We restrict internal access to non-public personal information about you to employees who need that
information in order to provide products or services to you. We maintain physical and procedural
safeguards that comply with regulatory standards to guard your non-public personal information and to
ensure our integrity and confidentiality. We will not sell information about you or your accounts to
anyone. We do not share your information unless it is required to process a transaction, at your
request, or required by law.
You will receive a copy of our privacy notice prior to or at the time you sign an advisory agreement with
our firm. Thereafter, we will deliver a copy of the current privacy policy notice to you on an annual
basis.
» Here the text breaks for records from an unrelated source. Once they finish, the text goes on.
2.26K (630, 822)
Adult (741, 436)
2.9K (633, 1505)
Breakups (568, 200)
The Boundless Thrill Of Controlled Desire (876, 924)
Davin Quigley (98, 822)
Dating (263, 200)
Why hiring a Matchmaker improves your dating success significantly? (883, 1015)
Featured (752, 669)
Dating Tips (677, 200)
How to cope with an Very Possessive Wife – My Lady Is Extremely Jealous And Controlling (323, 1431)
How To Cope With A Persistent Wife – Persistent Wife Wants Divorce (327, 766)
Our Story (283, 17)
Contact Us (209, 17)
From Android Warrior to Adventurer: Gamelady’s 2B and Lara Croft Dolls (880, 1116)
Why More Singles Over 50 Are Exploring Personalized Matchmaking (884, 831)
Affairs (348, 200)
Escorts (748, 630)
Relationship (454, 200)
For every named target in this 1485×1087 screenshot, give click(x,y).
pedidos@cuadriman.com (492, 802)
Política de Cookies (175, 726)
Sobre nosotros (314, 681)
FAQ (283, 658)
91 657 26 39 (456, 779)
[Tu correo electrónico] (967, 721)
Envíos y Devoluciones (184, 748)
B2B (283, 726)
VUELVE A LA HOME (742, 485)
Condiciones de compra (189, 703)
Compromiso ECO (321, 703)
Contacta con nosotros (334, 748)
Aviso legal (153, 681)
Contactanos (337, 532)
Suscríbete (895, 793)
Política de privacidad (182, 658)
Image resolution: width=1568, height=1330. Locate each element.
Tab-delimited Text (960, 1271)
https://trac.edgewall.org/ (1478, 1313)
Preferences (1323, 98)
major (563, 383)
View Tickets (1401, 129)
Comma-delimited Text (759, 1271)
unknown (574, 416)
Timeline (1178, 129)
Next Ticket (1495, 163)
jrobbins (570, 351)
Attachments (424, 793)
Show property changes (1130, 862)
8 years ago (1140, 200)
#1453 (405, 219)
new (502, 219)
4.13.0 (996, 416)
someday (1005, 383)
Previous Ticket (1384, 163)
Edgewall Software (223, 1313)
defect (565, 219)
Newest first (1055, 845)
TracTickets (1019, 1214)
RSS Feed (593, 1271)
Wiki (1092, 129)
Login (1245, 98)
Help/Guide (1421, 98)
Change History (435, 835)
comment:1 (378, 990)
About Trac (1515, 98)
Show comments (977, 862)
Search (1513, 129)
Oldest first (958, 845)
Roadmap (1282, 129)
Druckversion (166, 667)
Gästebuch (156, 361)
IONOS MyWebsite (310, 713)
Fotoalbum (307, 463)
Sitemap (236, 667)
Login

Contact our main office at the telephone number on the cover page of this brochure if you have
any questions regarding this policy.
Class Action Lawsuits
We do not determine if securities held by you are the subject of a class action lawsuit or whether you
are eligible to participate in class action settlements or litigation nor do we initiate or participate in
litigation to recover damages on your behalf for injuries as a result of actions, misconduct, or
negligence by issuers of securities held by you.
Trade Errors
In the event a trading error occurs in your account, our policy is to restore your account to the position
it should have been in had the trading error not occurred. Depending on the circumstances, corrective
actions may include canceling the trade, adjusting an allocation, and/or reimbursing the account.